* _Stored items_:
+ + + +

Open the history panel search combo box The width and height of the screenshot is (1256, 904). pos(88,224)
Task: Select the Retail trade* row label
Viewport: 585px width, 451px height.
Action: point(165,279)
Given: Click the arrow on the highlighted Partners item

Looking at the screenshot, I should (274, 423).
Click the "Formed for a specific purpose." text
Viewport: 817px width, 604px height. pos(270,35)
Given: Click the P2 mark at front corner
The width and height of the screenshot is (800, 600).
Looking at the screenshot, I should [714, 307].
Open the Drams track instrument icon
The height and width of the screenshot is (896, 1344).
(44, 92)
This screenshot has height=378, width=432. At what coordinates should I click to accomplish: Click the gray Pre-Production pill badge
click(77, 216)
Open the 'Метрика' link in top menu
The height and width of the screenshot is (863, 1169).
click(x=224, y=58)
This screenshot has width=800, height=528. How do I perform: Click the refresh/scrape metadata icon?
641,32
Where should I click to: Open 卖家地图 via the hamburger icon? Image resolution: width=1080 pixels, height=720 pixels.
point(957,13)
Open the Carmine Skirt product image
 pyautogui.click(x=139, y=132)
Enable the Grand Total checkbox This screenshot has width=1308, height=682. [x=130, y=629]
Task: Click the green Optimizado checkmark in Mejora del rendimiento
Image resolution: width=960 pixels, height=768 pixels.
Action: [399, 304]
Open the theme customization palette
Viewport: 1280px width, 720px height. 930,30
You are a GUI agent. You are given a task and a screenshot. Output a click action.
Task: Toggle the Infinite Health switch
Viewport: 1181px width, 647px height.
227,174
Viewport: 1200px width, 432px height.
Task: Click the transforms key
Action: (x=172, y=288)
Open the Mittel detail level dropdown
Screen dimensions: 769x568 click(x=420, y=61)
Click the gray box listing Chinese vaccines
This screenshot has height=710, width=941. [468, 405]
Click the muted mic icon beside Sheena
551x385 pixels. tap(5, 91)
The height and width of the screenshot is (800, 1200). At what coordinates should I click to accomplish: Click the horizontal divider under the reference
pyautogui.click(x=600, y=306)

+ + + +

* _Directions for this task_:
Nothing should be omitted or altered. Retype the records exactly.

* _Written answer_:
Open the history panel search combo box The width and height of the screenshot is (1256, 904). pos(88,224)
Task: Select the Retail trade* row label
Viewport: 585px width, 451px height.
Action: point(165,279)
Given: Click the arrow on the highlighted Partners item

Looking at the screenshot, I should (274, 423).
Click the "Formed for a specific purpose." text
Viewport: 817px width, 604px height. pos(270,35)
Given: Click the P2 mark at front corner
The width and height of the screenshot is (800, 600).
Looking at the screenshot, I should [714, 307].
Open the Drams track instrument icon
The height and width of the screenshot is (896, 1344).
(44, 92)
This screenshot has height=378, width=432. At what coordinates should I click to accomplish: Click the gray Pre-Production pill badge
click(77, 216)
Open the 'Метрика' link in top menu
The height and width of the screenshot is (863, 1169).
click(x=224, y=58)
This screenshot has width=800, height=528. How do I perform: Click the refresh/scrape metadata icon?
641,32
Where should I click to: Open 卖家地图 via the hamburger icon? Image resolution: width=1080 pixels, height=720 pixels.
point(957,13)
Open the Carmine Skirt product image
 pyautogui.click(x=139, y=132)
Enable the Grand Total checkbox This screenshot has width=1308, height=682. [x=130, y=629]
Task: Click the green Optimizado checkmark in Mejora del rendimiento
Image resolution: width=960 pixels, height=768 pixels.
Action: [399, 304]
Open the theme customization palette
Viewport: 1280px width, 720px height. 930,30
You are a GUI agent. You are given a task and a screenshot. Output a click action.
Task: Toggle the Infinite Health switch
Viewport: 1181px width, 647px height.
227,174
Viewport: 1200px width, 432px height.
Task: Click the transforms key
Action: (x=172, y=288)
Open the Mittel detail level dropdown
Screen dimensions: 769x568 click(x=420, y=61)
Click the gray box listing Chinese vaccines
This screenshot has height=710, width=941. [468, 405]
Click the muted mic icon beside Sheena
551x385 pixels. tap(5, 91)
The height and width of the screenshot is (800, 1200). At what coordinates should I click to accomplish: Click the horizontal divider under the reference
pyautogui.click(x=600, y=306)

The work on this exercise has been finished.